# Cabinet for my Kreg Foreman



## fire65 (Oct 29, 2008)

Finally got around to finishing up my saw station. I moved this to the end for better access then added some slides to bring it out passed the RAS fence. Do not use it as much as when I was building a lot of cabinets but still love having it easy to use. I added a port to my DC system but ended up not hooking it up because with the slides it just does not work like I wanted. Really not that much dust to deal with anyway. Thanks for looking.


----------



## bryansong (Mar 4, 2015)

That's awesome Clay, I love organization and you've nailed it. Looks great!


----------



## honesttjohn (Feb 17, 2015)

How do you like the Foreman? Caught my eye a while ago -- but the accounting dept nixed it!! Darn bean counters.


----------



## fire65 (Oct 29, 2008)

honesttjohn said:


> How do you like the Foreman? Caught my eye a while ago -- but the accounting dept nixed it!! Darn bean counters.


I love it. I used to build lots of cabinets and had the original but sold it with my shop. So I spent the money and replaced it with this one. Really no gripes about it, it does what it does well. I do have the Kreg 4 and drilled many thousands of holes with it, I just like things I do not have set up if possible, getting lazy.


----------



## Shop guy (Nov 22, 2012)

Like the cabinet and organization.


----------



## RainMan 2.0 (May 6, 2014)

Fantastic job Clay ,I’d love to be that organized . Pretty cool idea with the slides too


----------



## Stick486 (Jan 4, 2013)

major top shelf... *SWEET!!!*


----------



## Herb Stoops (Aug 28, 2012)

You did a great job. Nice to be organised and have things where you can find them. 
The one thing I did notice was, Elec. Code here requires 3' clear of any obstruction around Elect. panel which includes in front of.
Just saying.

### [What is asked]
1. Update the Kreg Foreman cabinet thread between "major top shelf..." and "Just saying.", inclusive, writing "breaker box" in place of "panel".
2. In the Kreg Foreman cabinet thread, what did fire65 add to bring the saw station out past the RAS fence?
3. Please resume the Kreg Foreman cabinet thread from its final post.

### [Raw data]
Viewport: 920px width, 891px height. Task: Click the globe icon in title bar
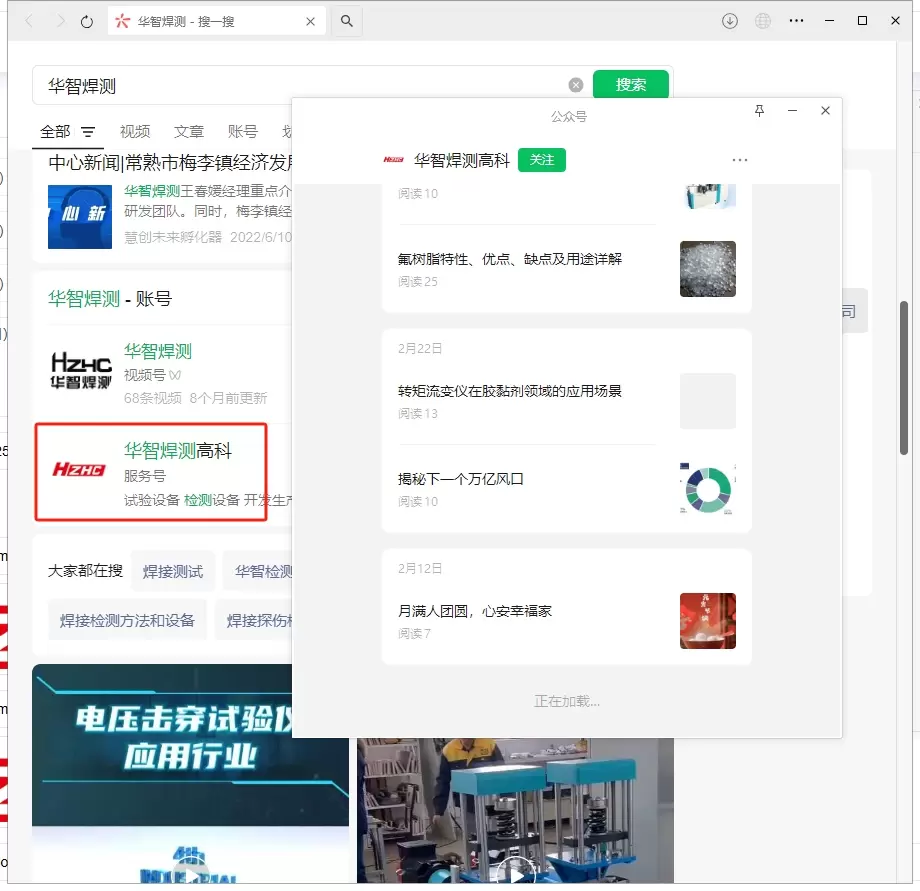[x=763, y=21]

--

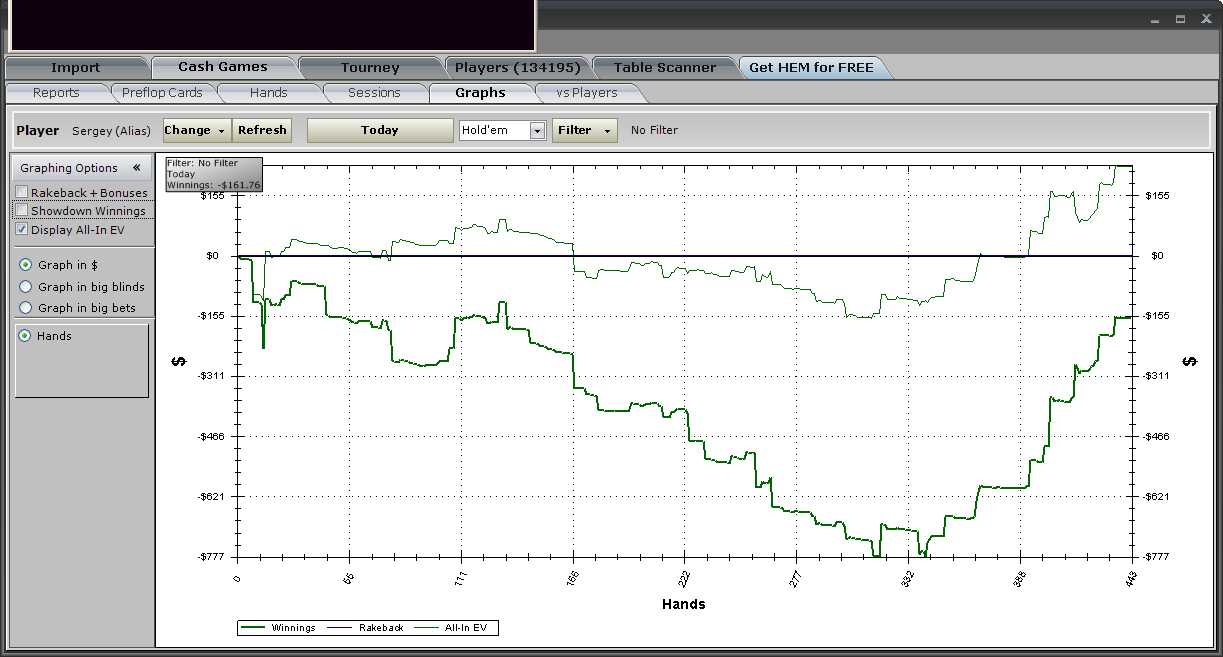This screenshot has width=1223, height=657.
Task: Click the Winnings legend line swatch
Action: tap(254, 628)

### [Expected responses]
1.
major top shelf... *SWEET!!!*


----------



## Herb Stoops (Aug 28, 2012)

You did a great job. Nice to be organised and have things where you can find them. 
The one thing I did notice was, Elec. Code here requires 3' clear of any obstruction around Elect. breaker box which includes in front of.
Just saying.

2. Slides.

3.
Herb


----------



## hawkeye10 (Jul 28, 2015)

Herb Stoops said:


> You did a great job. Nice to be organised and have things where you can find them.
> The one thing I did notice was, Elec. Code here requires 3' clear of any obstruction around Elect. panel which includes in front of.
> Just saying.
> Herb


Mine is in a closet. I think the house was built in the 70's.


----------



## hawkeye10 (Jul 28, 2015)

fire65 said:


> Finally got around to finishing up my saw station. I moved this to the end for better access then added some slides to bring it out passed the RAS fence. Do not use it as much as when I was building a lot of cabinets but still love having it easy to use. I added a port to my DC system but ended up not hooking it up because with the slides it just does not work like I wanted. Really not that much dust to deal with anyway. Thanks for looking.



Clay, you put a lot of work into your saw station and it has paid off.


----------



## DesertRatTom (Jul 3, 2012)

That is a great cabinet/tool stand. You did a terrific job of desigh and execution. I love it.


----------



## fire65 (Oct 29, 2008)

Herb Stoops said:


> You did a great job. Nice to be organised and have things where you can find them.
> The one thing I did notice was, Elec. Code here requires 3' clear of any obstruction around Elect. panel which includes in front of.
> Just saying.
> Herb


 I love living on the edge. I have actually never heard that code and been in construction for many years. My whole shop is covered in OSB and passed inspection, guess our codes are different


----------



## Herb Stoops (Aug 28, 2012)

fire65 said:


> I love living on the edge. I have actually never heard that code and been in construction for many years. My whole shop is covered in OSB and passed inspection, guess our codes are different


I guess would just depend how picky the inspector might be. I have seen some pretty picky ones in my experiences.
https://www.compliance.gov/sites/de...s/2010/03/fastfacts_electricalpanelaccess.pdf
Herb


----------



## Stick486 (Jan 4, 2013)

Herb Stoops said:


> You did a great job. Nice to be organised and have things where you can find them.
> The one thing I did notice was, Elec. Code here requires 3' clear of any obstruction around Elect. panel which includes in front of.
> Just saying.
> Herb


same here...
and OSB'd walls in a shop require fire rock over it per inspector and insurance...


----------



## Herb Stoops (Aug 28, 2012)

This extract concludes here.